* EXERCISE PROMPT: A partial copy is required: transcribe exactly the lines from the one containing "Task: Expand the Direct link dropdown" through the last line below, without any pictures.

* DATA EXTRACT:
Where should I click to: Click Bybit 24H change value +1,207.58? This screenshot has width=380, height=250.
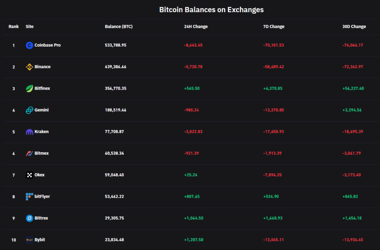194,240
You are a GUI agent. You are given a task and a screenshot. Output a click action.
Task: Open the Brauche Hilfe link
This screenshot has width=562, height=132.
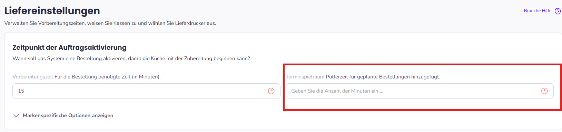(538, 11)
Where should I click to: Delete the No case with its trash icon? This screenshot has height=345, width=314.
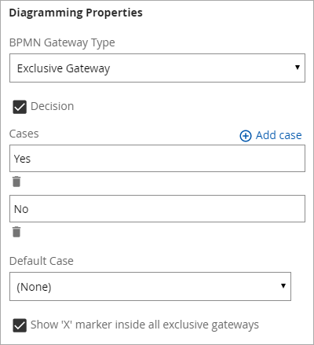pos(16,232)
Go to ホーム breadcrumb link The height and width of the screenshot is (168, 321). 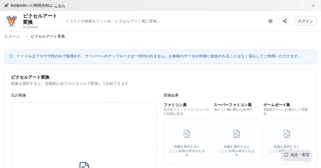point(14,36)
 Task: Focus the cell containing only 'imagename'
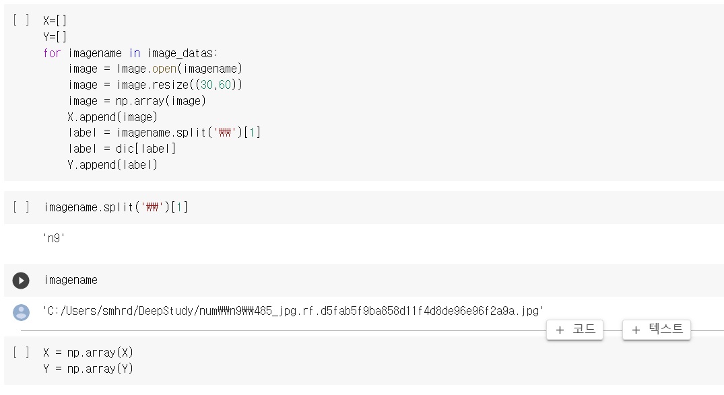[x=71, y=280]
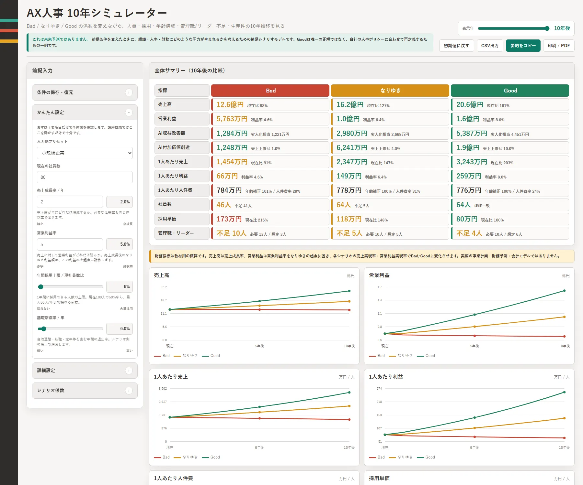Select the Bad scenario column header
The height and width of the screenshot is (485, 583).
click(x=270, y=91)
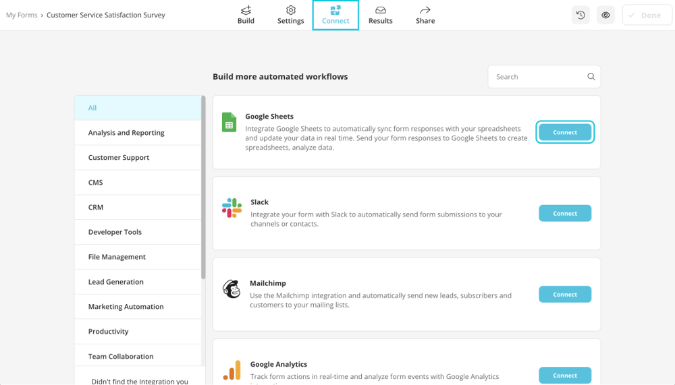Image resolution: width=675 pixels, height=385 pixels.
Task: Filter integrations by CRM category
Action: (x=96, y=207)
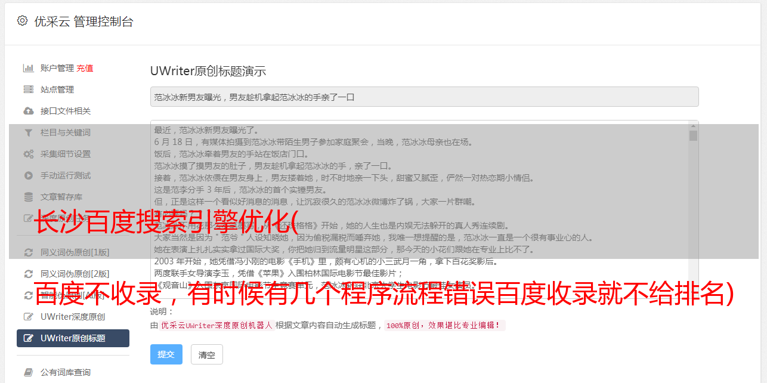Click the generated title input field
767x383 pixels.
coord(424,97)
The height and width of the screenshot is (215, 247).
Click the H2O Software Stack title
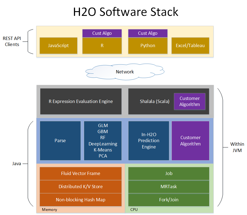point(125,12)
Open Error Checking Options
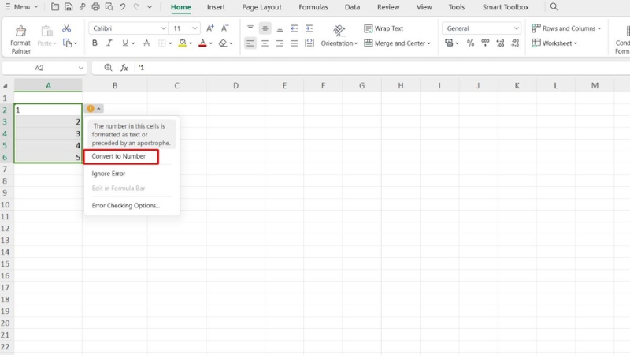The height and width of the screenshot is (355, 630). (x=126, y=205)
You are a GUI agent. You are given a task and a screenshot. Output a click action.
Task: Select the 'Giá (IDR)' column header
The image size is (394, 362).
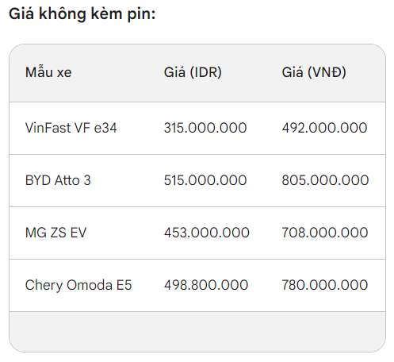click(193, 72)
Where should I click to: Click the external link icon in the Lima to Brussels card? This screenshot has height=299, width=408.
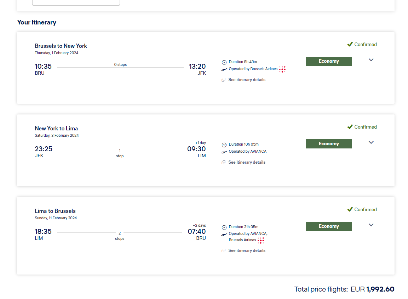click(x=224, y=250)
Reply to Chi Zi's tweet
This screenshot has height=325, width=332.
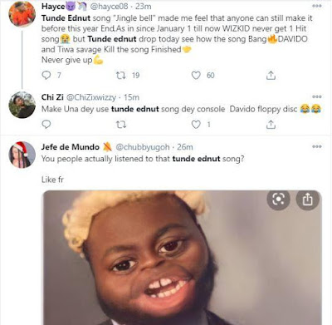(46, 125)
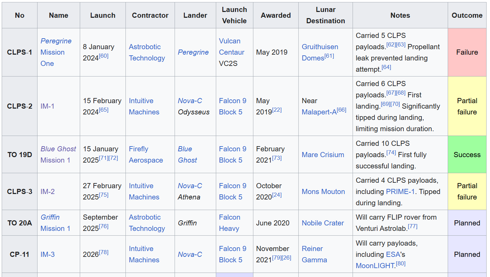Screen dimensions: 490x277
Task: Click the Firefly Aerospace contractor link
Action: coord(146,154)
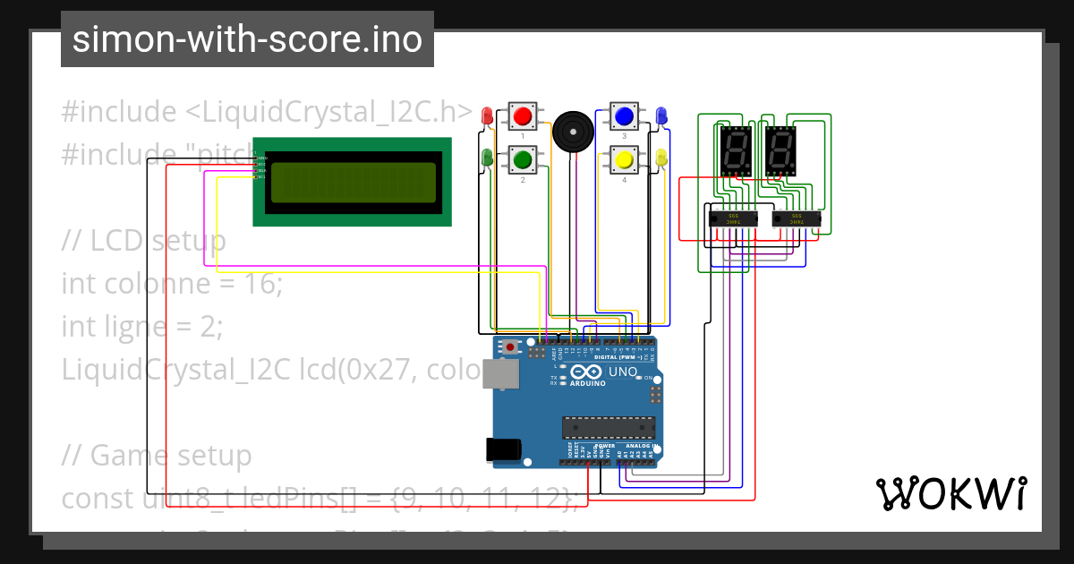Click the LiquidCrystal_I2C include line in code
Screen dimensions: 1074x564
coord(265,111)

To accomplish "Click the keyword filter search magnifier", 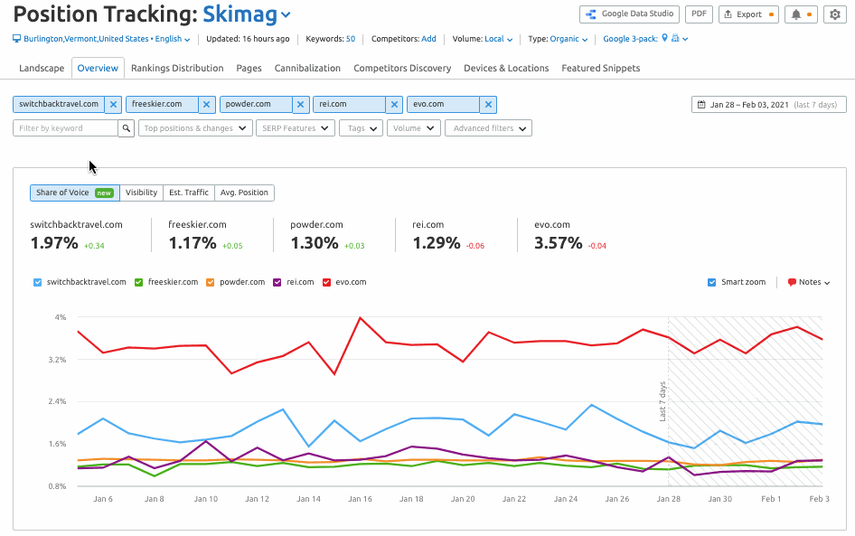I will point(127,128).
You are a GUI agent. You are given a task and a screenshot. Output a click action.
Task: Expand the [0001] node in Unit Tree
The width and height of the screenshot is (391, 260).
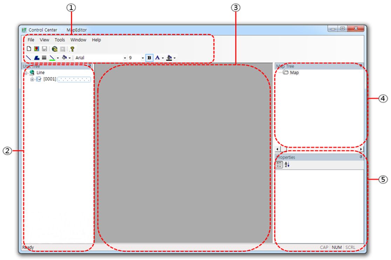pyautogui.click(x=32, y=79)
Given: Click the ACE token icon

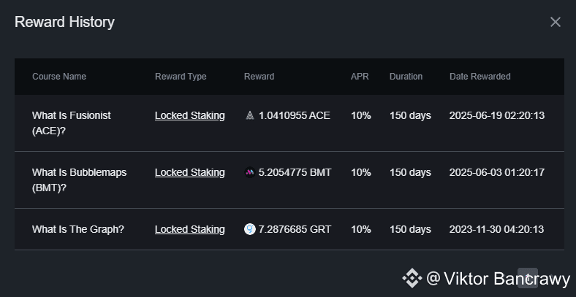Looking at the screenshot, I should (x=250, y=115).
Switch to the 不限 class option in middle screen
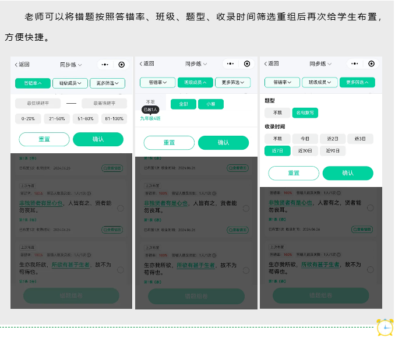This screenshot has height=338, width=395. [150, 101]
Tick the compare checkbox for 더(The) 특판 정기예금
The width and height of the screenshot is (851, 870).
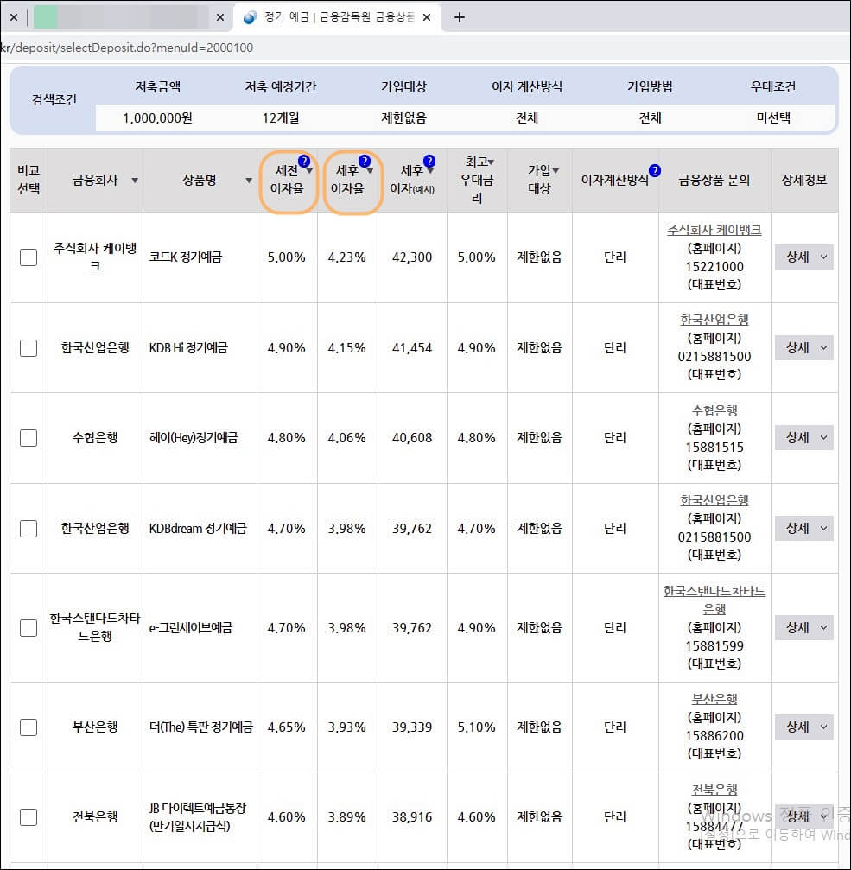coord(29,727)
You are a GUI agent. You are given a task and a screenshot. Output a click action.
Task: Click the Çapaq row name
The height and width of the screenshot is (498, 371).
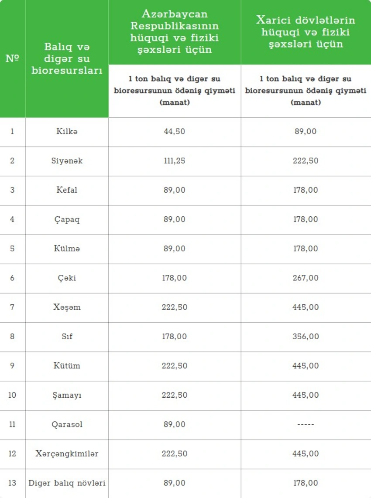[67, 219]

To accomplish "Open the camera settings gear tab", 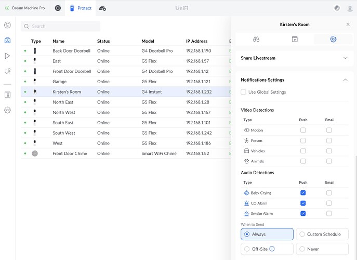I will [333, 39].
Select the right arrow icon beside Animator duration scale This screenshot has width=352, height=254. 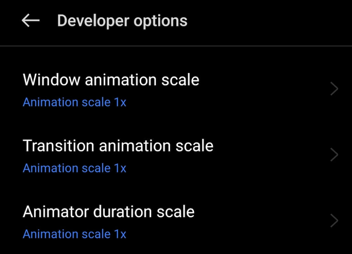pyautogui.click(x=334, y=221)
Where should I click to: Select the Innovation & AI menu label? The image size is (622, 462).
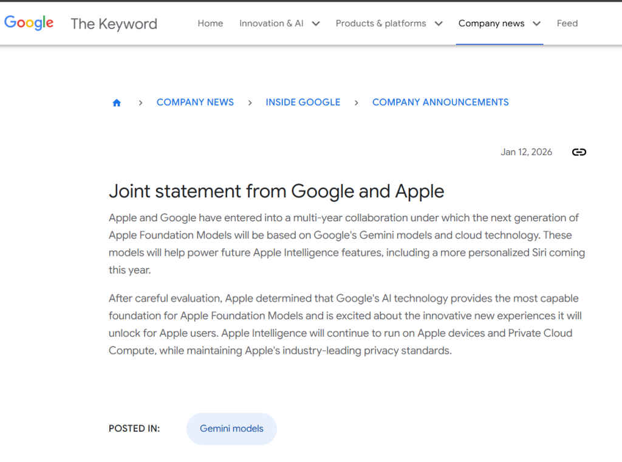pyautogui.click(x=271, y=24)
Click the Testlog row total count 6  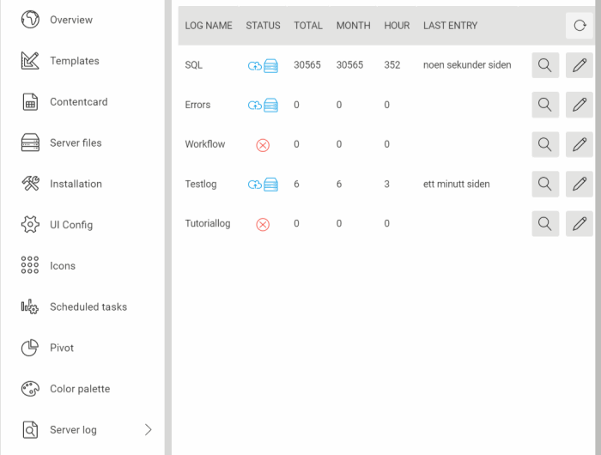(x=297, y=184)
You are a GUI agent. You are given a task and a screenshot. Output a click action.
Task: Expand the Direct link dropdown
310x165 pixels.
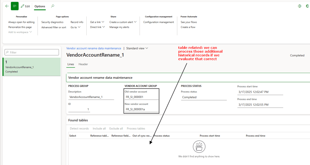pos(97,27)
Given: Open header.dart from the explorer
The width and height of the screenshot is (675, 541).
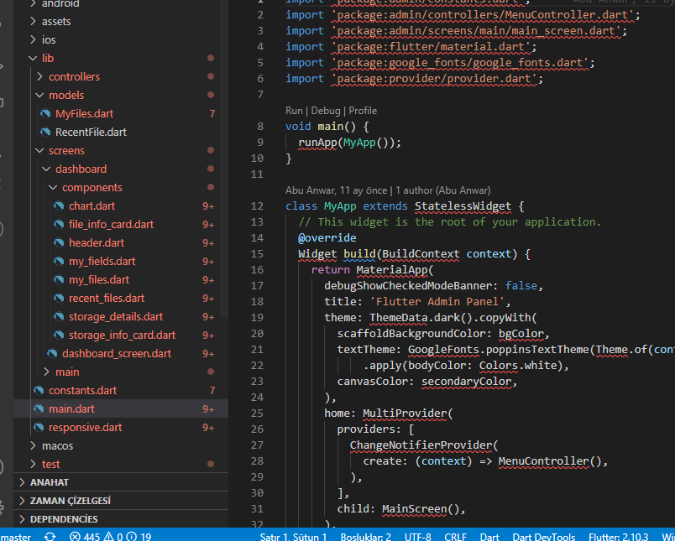Looking at the screenshot, I should (x=97, y=243).
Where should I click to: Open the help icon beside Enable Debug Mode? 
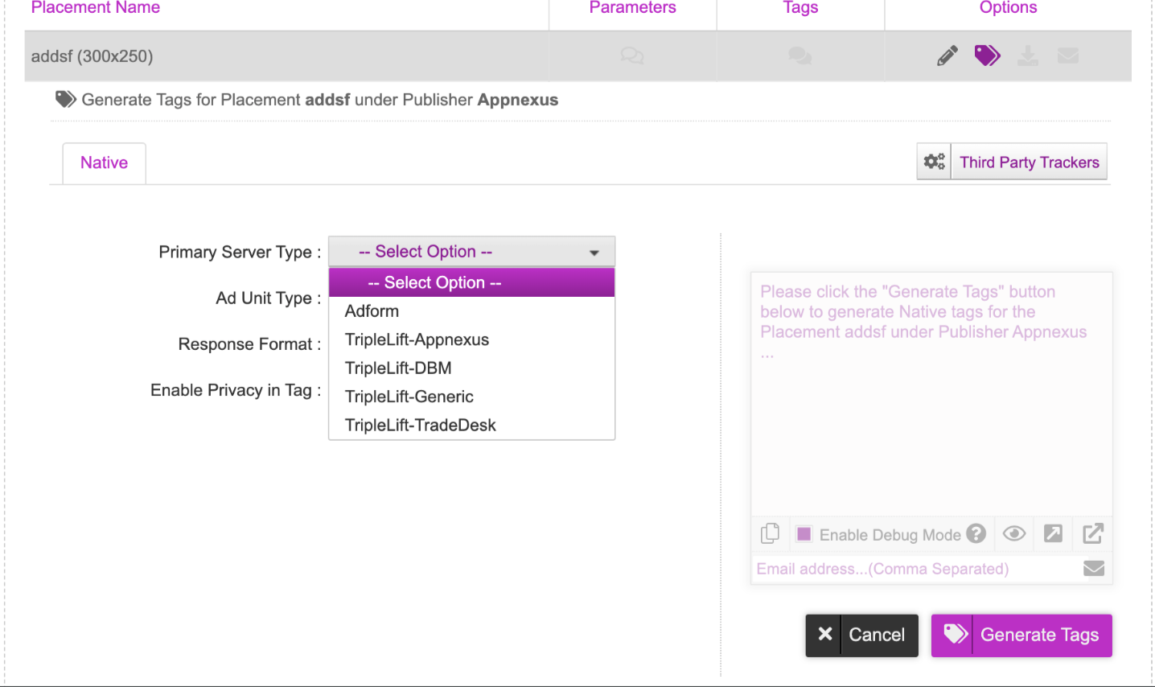click(976, 533)
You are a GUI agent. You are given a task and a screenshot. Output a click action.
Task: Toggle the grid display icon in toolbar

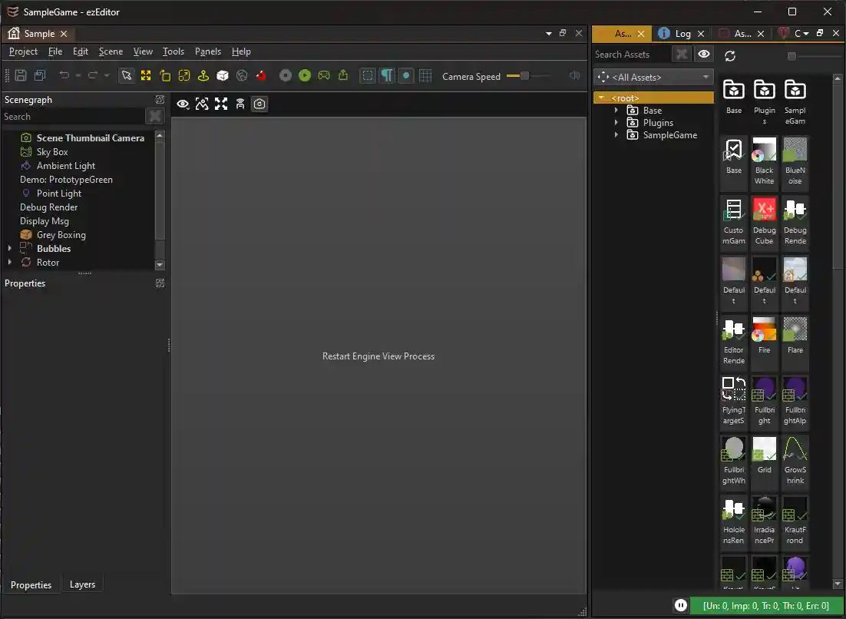coord(425,75)
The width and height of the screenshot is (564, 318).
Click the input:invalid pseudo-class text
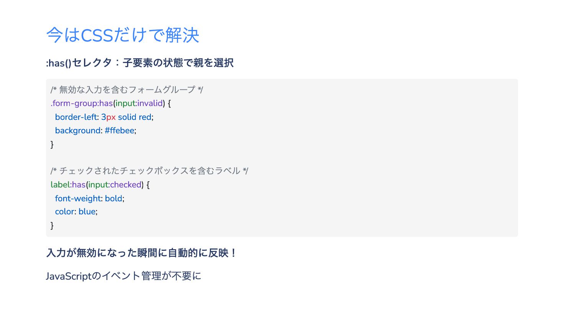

* SOLUTION FOR THIS PROBLEM:
Task: Expand the Direct link dropdown
310x165 pixels.
pos(97,27)
Given: Open header.dart from the explorer
The width and height of the screenshot is (675, 541).
Looking at the screenshot, I should (x=97, y=243).
Where should I click to: Open the help icon beside Enable Debug Mode? 
click(976, 533)
You are a GUI agent. You are given a task and a screenshot. Output a click action.
Task: Toggle the grid display icon in toolbar

coord(425,75)
The width and height of the screenshot is (564, 318).
Click the input:invalid pseudo-class text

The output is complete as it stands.